In the 19th century, as state and local governments struggled to protect Americans from smallpox, they passed laws to punish anyone who did not get the vaccine. Penalties ranged from quarantine for unvaccinated adults to exclusion from school for unvaccinated children. In another heavy-handed example, the state of Massachusetts imposed a $5 fee (approximately $130 today) on those who refused the vaccine. One man challenged the fine in a case that rose to the Supreme Court. In a 7-2 decision, the Court upheld the law, ruling that the safety of the general public justified the restriction of individual liberty.
The Case for Human Rights
Coercive tactics were found to be constitutional, but one could argue that such laws were ethically questionable. Unlike today, there were no explicit opt-out provisions for religious or philosophical reasons. This was also before hypodermic needles and adherence to proper antiseptic procedures, so safety was a legitimate concern. The violation of basic freedoms became a way to argue against vaccinations that is still used by anti-vaccination activists today.
The underlying reasons why people are wary about vaccinations are many, including mistrust of the scientific, medical, and pharmaceutical communities, resistance to government authority, and a preference for alternative therapies.
Polio and Persuasion
When the polio vaccine became widely available in 1957, medical and public health practitioners used advertising and public health campaigns, as well as social science research, to urge people to get vaccinated. Focus groups also identified community leaders like pastors and educators who could serve as ambassadors to help carry the pro-vaccine message. None other than Elvis Presley was photographed getting his polio shot before appearing on the Ed Sullivan Show.
Today, vaccine promotion is complicated by the Internet and social media, which make it possible for any one viewpoint, whether scientifically accurate or not, to gain traction.
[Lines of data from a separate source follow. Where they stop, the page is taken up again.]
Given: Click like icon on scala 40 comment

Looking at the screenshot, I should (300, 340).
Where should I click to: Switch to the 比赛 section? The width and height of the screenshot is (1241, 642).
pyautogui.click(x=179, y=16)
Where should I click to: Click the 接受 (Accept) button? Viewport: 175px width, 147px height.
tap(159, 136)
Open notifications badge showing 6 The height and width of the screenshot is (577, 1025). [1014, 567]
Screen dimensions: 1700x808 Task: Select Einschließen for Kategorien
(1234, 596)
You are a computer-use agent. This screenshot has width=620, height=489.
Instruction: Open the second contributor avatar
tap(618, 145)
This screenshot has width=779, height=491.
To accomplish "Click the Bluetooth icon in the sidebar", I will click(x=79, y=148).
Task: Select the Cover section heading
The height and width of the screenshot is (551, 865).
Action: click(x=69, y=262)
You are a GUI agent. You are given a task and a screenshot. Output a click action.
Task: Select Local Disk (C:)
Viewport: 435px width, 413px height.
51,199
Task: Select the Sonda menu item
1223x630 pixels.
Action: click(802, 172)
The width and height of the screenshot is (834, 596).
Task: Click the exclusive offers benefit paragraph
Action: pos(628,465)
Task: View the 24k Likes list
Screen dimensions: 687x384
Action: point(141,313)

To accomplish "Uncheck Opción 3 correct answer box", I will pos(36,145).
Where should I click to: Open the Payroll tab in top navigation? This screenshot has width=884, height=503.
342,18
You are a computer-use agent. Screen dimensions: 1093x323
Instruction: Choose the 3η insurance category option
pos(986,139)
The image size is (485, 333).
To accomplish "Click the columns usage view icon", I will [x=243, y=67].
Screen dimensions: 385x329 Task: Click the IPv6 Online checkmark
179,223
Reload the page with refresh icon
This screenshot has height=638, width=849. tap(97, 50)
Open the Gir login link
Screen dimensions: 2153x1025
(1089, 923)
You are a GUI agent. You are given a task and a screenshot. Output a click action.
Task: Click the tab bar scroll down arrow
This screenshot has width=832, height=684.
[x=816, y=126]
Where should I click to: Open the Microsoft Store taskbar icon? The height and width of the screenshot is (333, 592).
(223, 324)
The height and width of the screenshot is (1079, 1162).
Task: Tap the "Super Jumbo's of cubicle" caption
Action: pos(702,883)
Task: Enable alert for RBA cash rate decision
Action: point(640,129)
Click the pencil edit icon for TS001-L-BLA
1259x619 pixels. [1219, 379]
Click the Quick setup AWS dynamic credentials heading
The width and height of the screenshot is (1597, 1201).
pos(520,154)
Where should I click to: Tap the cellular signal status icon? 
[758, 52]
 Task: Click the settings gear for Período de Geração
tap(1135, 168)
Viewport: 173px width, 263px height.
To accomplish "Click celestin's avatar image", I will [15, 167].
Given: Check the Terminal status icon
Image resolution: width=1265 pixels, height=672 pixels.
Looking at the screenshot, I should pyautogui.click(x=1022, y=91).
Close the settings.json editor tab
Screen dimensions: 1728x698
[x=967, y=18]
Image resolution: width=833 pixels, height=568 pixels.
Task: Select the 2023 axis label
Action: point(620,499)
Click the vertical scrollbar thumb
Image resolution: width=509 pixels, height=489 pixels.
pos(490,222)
Colgrove notes that trying to counter misinformation can have a boomerang effect: the more strongly health officials push back against a bogus theory, the more likely it is to stick in people’s heads.
People’s attitudes and beliefs can also depend on the vaccination. For example, some parents believe their children don't need to be vaccinated against Hepatitis B because they associate the disease with sexual transmission or drug use. The flu vaccine is perceived by some as onerous because it needs to be re-administered every year.
With vaccination rates falling, some parts of the country have seen a return of more coercive tactics. California recently outlawed nonmedical-exemptions for vaccinations, and according to Colgrove, “the sky hasn’t fallen yet.” Hospitals too are increasingly strict. At NewYork-Presbyterian, those who opt against a flu vaccine must wear a mask in patient areas, and in some cases, risk being terminated.
Both persuasion and coercion will continue to be necessary, but education and training are critical too—particularly for primary care providers, who continue to serve as the key influencer when people are making decisions about vaccinations.
There is no silver bullet to get people vaccinated. “It’s a challenge,” says Colgrove, “but also an opportunity.”